** Data for processing follows **

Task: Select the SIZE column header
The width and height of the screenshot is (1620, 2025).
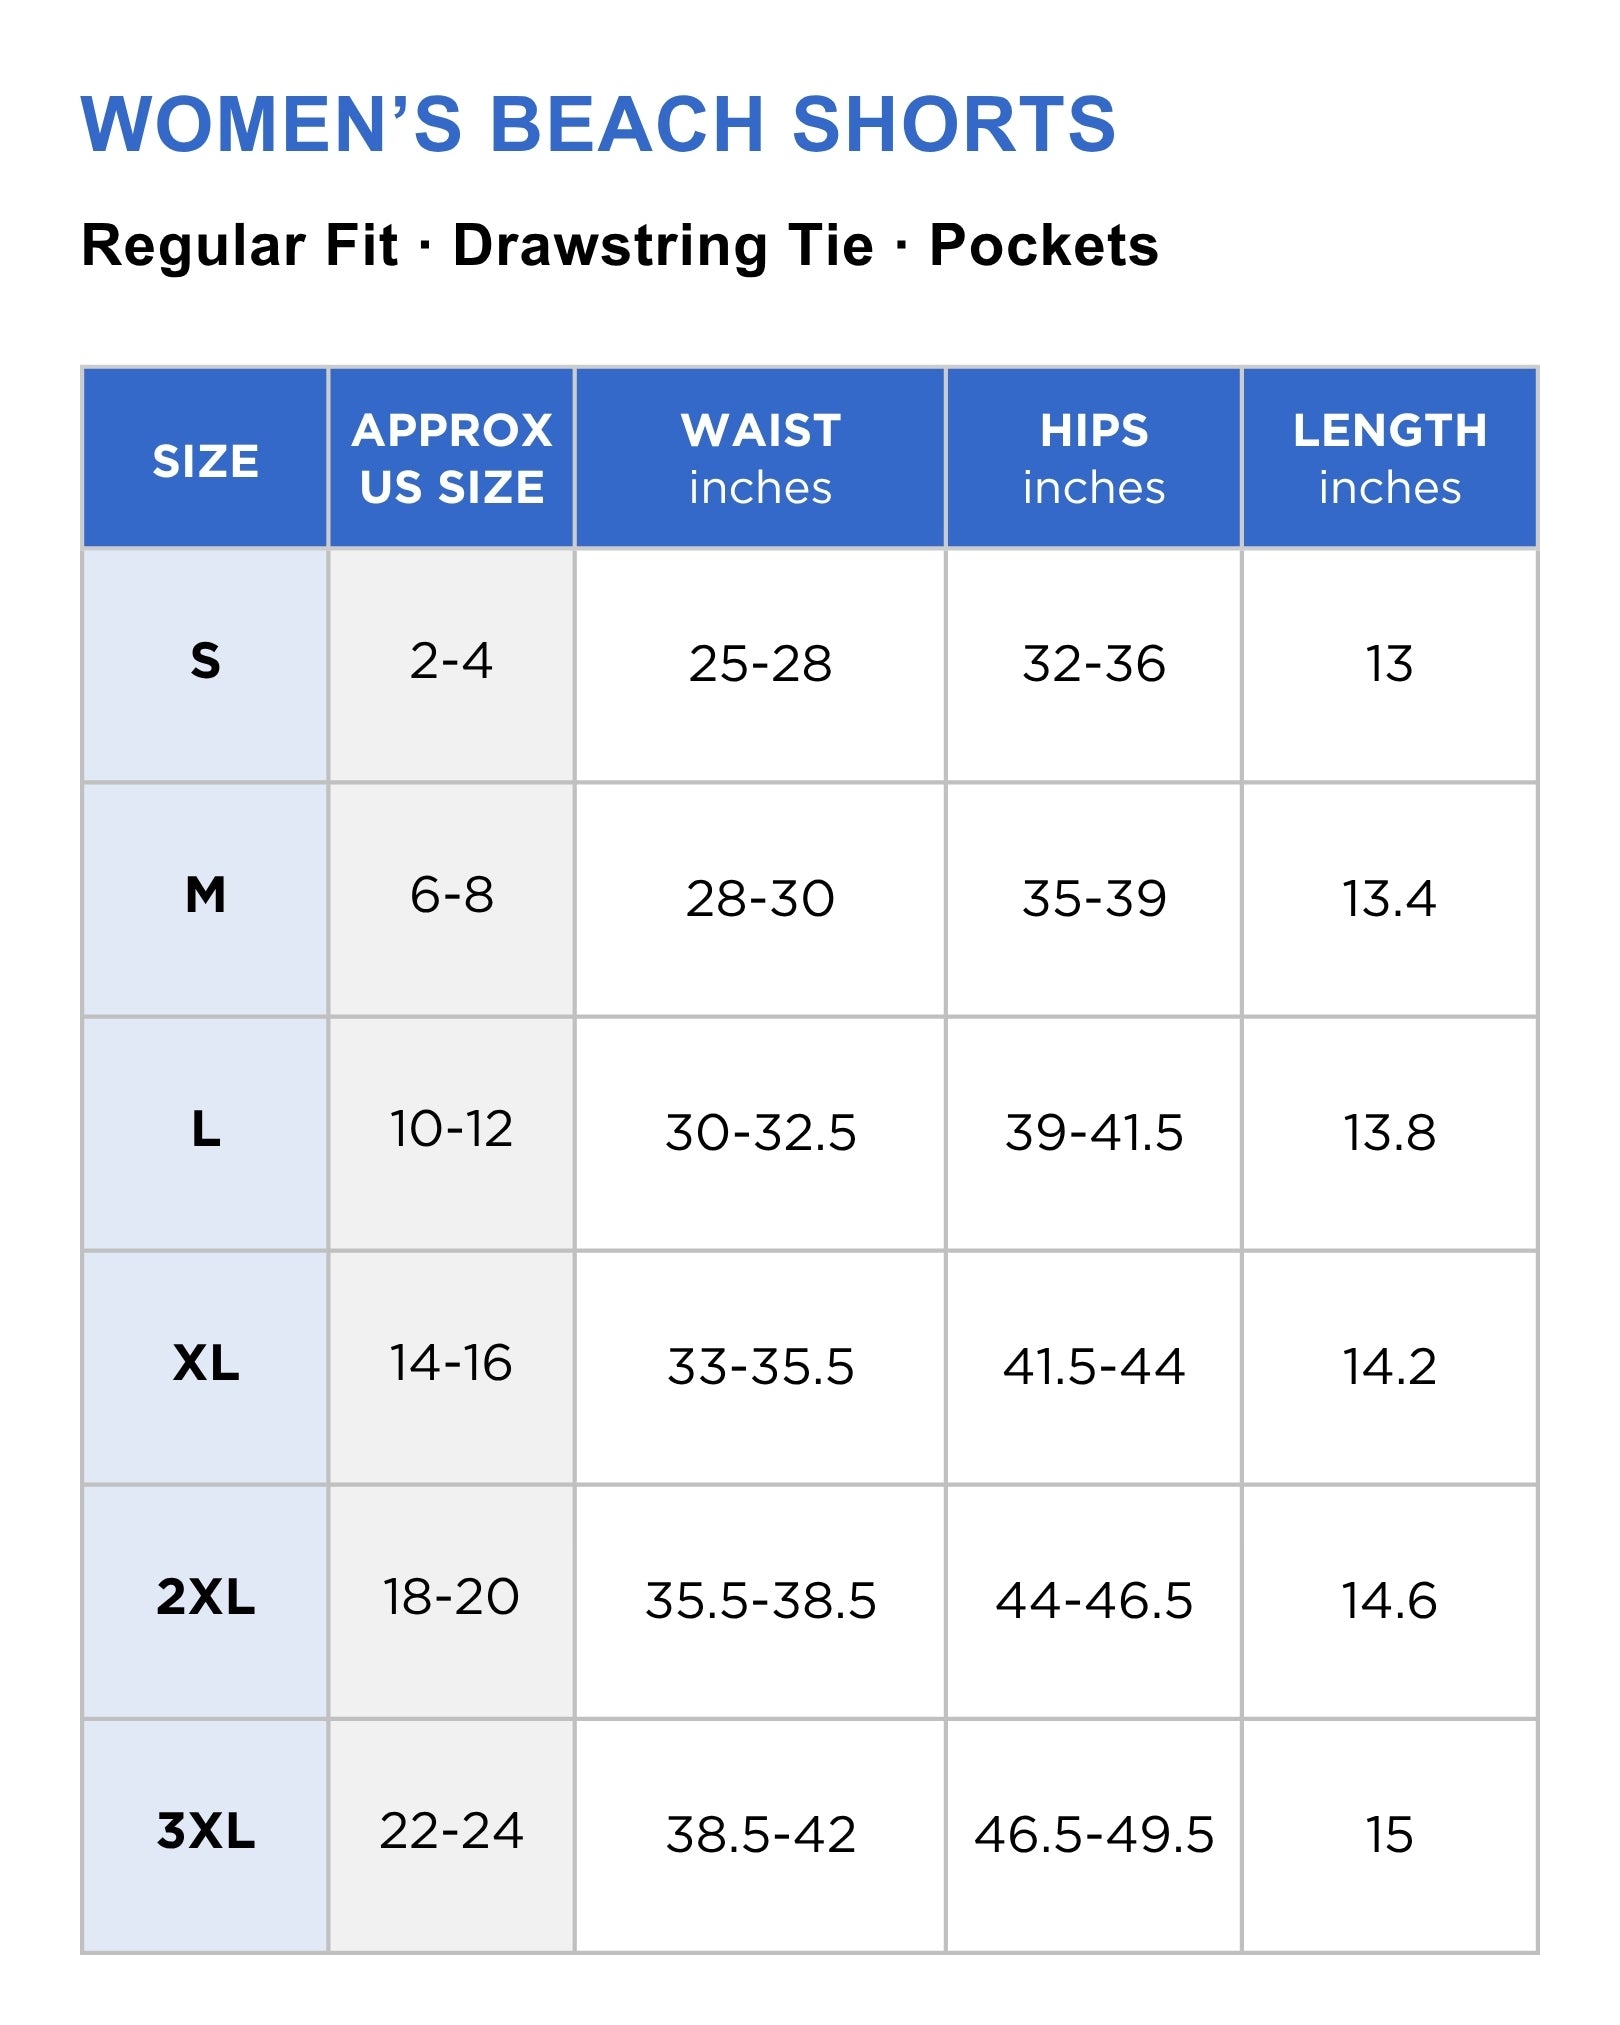Action: pos(205,459)
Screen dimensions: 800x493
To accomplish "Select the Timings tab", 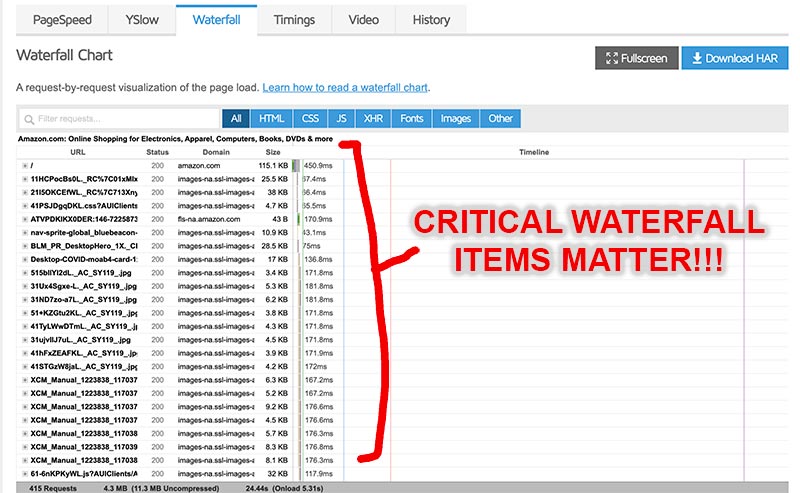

** End of Data for processing **

◆ **Task brief**
Retype each record exactly as it appears above and drop the images.

◆ **Task answer**
Task: Select the SIZE column header
The width and height of the screenshot is (1620, 2025).
Action: pos(205,459)
Screen dimensions: 800x493
To accomplish "Select the Timings tab", 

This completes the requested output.